:: Trecho ::

Para os cinéfilos, o remake de Psicose realizado por Gus Van Sant é uma mina de ouro, ainda que seja um mau filme - ou justamente por causa disso. É a primeira vez na história do cinema que um filme retoma noventa por cento o original, incluindo os mesmos planos, os mesmos diálogos, a mesma música. Mas um tem uma força impressionante, e o outro é praticamente uma nulidade. Eu, que sempre pensei que somente as questões de construção e mise en scène importavam, descobri ao comparar Psicose (Psycho, Alfred Hitchcock, 1960) com sua cópia que o casting e a maneira de dirigir os atores são de uma importância crucial. Se você se engana nesse domínio, o filme cai. Mesmo os elementos que parecem pertencer à ordem do detalhe, como a rapidez de um movimento de câmera ou a qualidade da mixagem da música, têm um papel essencial. Para o Psicose de Gus Van Sant a música foi mixada de um jeito redondo, moderno, em estéreo, ao passo que no filme de Hitchcock a música havia sido mixada numa tonalidade estridente, que não incomoda os ouvidos mas que inquieta. Isso muda tudo. Uma cena filmada exatamente do mesmo jeito se desintegra com a música mixada como no filme de Gus Van Sant. O que me recorda a fórmula de Melville, a quem perguntaram qual era a parte mais importante de um filme. Ele respondeu: o elenco é cinqüenta por cento, o roteiro é cinqüenta por cento, a mixagem é cinqüenta por cento, a montagem é cinqüenta por cento, querendo dizer que se qualquer um desses elementos falhasse, todo o resto estaria perdido. Todos os aspirantes a cineasta deveriam estudar as diferenças entre os dois Psicose, que são tão gritantes quanto sutis. Os grandes filmes não são modelos que podemos seguir, ou reproduzir.

2.

:::
:: Dados coletados ::

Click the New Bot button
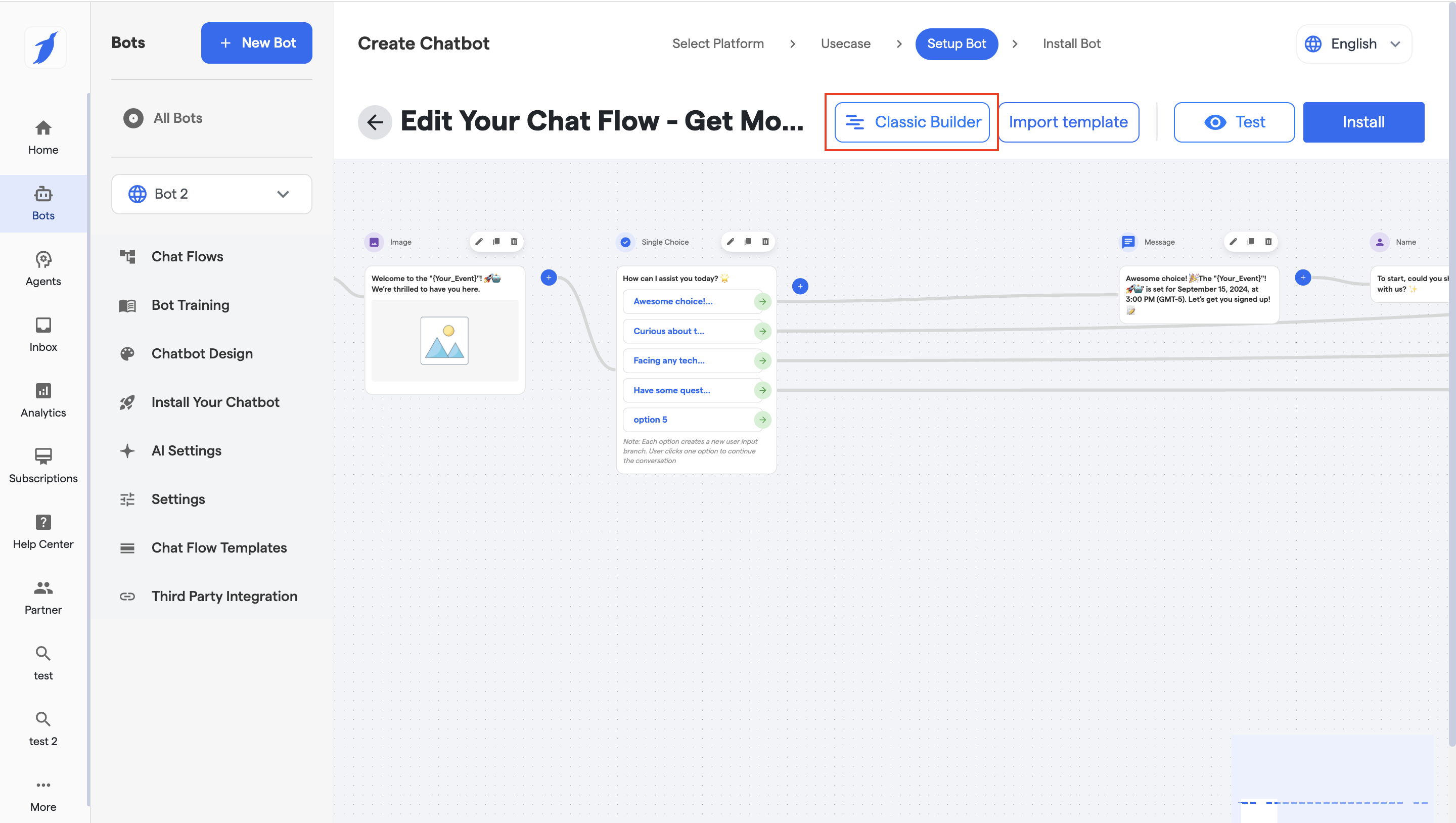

:::

◆ Enunciado:
Indique se cada afirmação abaixo está de acordo com o trecho, respondendo sim ou não e citando entre aspas as palavras do trecho que decidem a questão.
1. No Psicose de Hitchcock, a música foi mixada em estéreo.
2. Quem escreve sempre achou que só importavam as questões de construção e mise en scène.
3. Os grandes filmes são modelos que os aspirantes a cineasta podem reproduzir.
Os dados são um material à parte, sem relação com o trecho.

◆ Resposta:
1. Não: "Para o Psicose de Gus Van Sant a música foi mixada de um jeito redondo, moderno, em estéreo, ao passo que no filme de Hitchcock a música havia sido mixada numa tonalidade estridente"
2. Sim: "Eu, que sempre pensei que somente as questões de construção e mise en scène importavam"
3. Não: "Os grandes filmes não são modelos que podemos seguir, ou reproduzir."